Yesterday was my court appearance for my speeding offence
in March. Now whilst it is a complete waste of tax payers money that every traffic offence has to go to the Magistrates Court, I'd actually pay $210 every couple of weeks, if I could afford it, to go along and listen to some of the cases. It was flipping hilarious.
The Magistrates Court is a non-distinguishable building in Hamilton near the House of Parliament and Police HQ. In fact I met a bloke who used to work for our company beforehand. He got sacked from our place but is now a copper. I don't think he got sacked for nicking staplers or anything, so good luck to him and I hope it is him that stops me for speeding next time. For the record this time I was doing 57kph in a 35kph zone.
Anyway we were all shoved into a waiting room and the funniest thing was being joined by our HR Manager, who was done for no tax or insurance. Eventually people with surnames from A to M were told to go into the courtroom. Unfortunately neither C or A are my intials and I had to wait. Anyway my time came and I sat there and listened to the crimes and punishments. Most pleaded guilty and went off to pay the cashier handily placed outside Court No.3.
One woman meanwhile who was accused of giving false information to a member of the Bermuda Police Force said that she was only joking.
"Do you often joke with members of the constabulary." asked the Judge.
"Yes, when they are my brother's friends m'lud."Another chap, dressed in motor oil and sweat told the Judge that he was unable to accept the 5 demerit points as he never had a driving licence. This didn't seem to faze the Judge, who after some consideration waived the points but insisted that the $300 fine be paid within 7 days. Quite peculiar.

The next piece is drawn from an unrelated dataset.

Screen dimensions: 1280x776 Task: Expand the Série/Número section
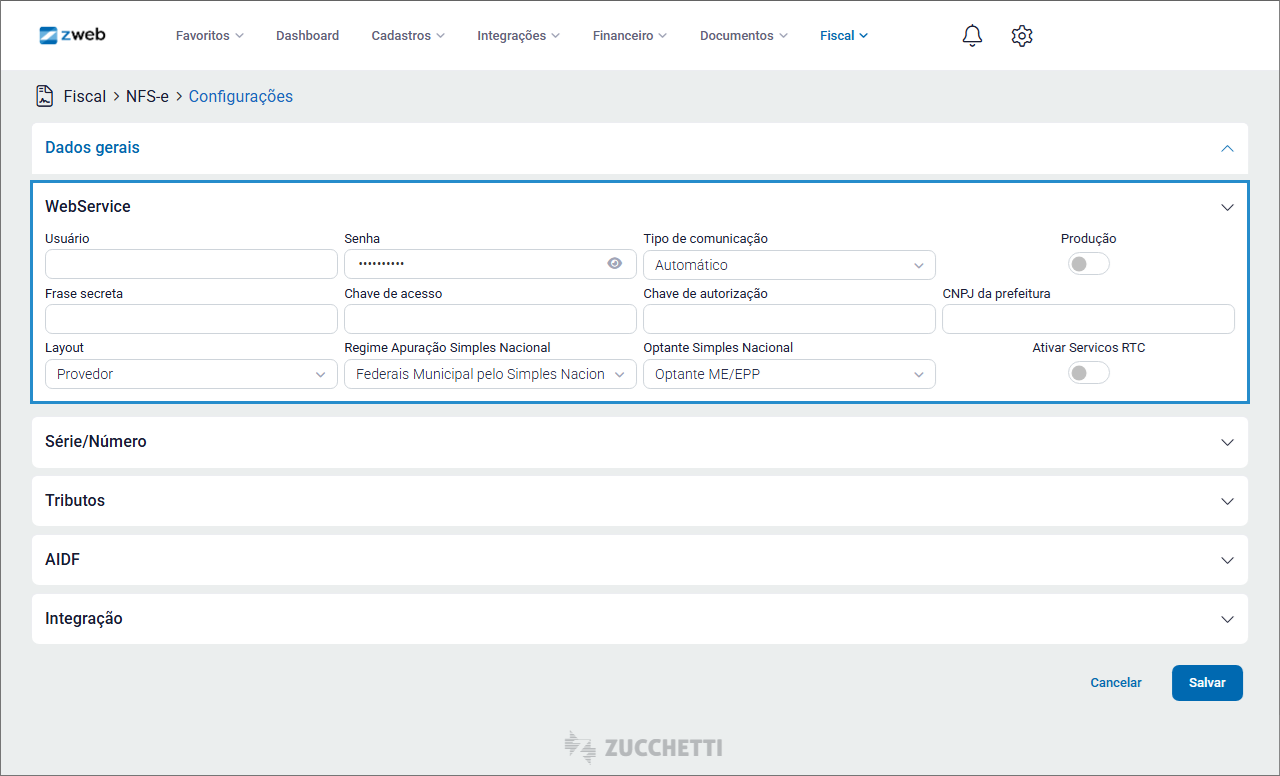coord(1227,442)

I was flummoxed by the amount of kids in court (you can ride a moped at 16), one young lad stood in the dock in his uniform complete with a prefect's badge and told the Judge he was speeding because his Mama had rung him at school to tell him his Grandmother had died and was 'racing' to get home. The Judge looked up,
"sorry about your Grandmother," he paused.

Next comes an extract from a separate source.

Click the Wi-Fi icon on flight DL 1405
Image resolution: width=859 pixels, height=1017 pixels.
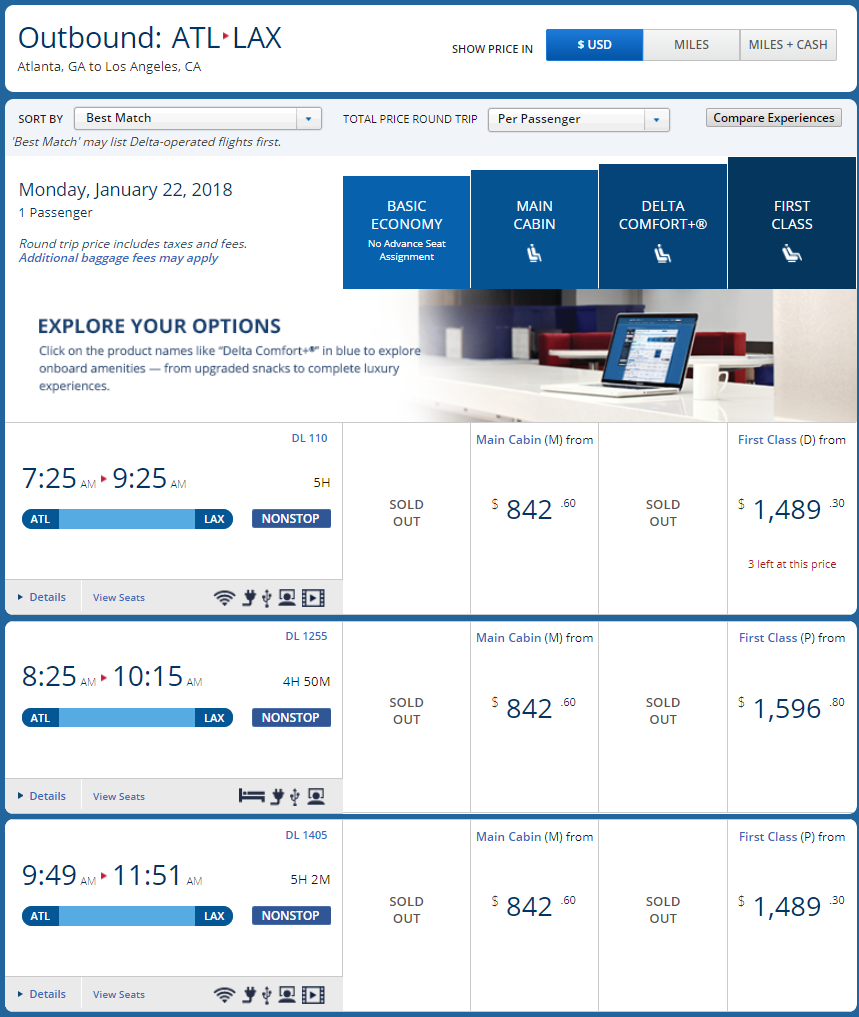pos(225,994)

"Guilty, $300 fine." I saw him outside smirking and got the impression
Stephen Ireland may have been his brief!
Then my time came. I stood, acknowledged my guilt, abolished the idea of explaining my haste, and walked away with a $210 fine and 5 demerit points, a system that no one I talk to understands.
The scary bit is that the Judge gives you an option when he declares your punishment of either a fine or jail time. Chicago Addick he didn't say, 21 days in prison or $210 and 5 demerit points. I was out to that Cashier as quick as a flash.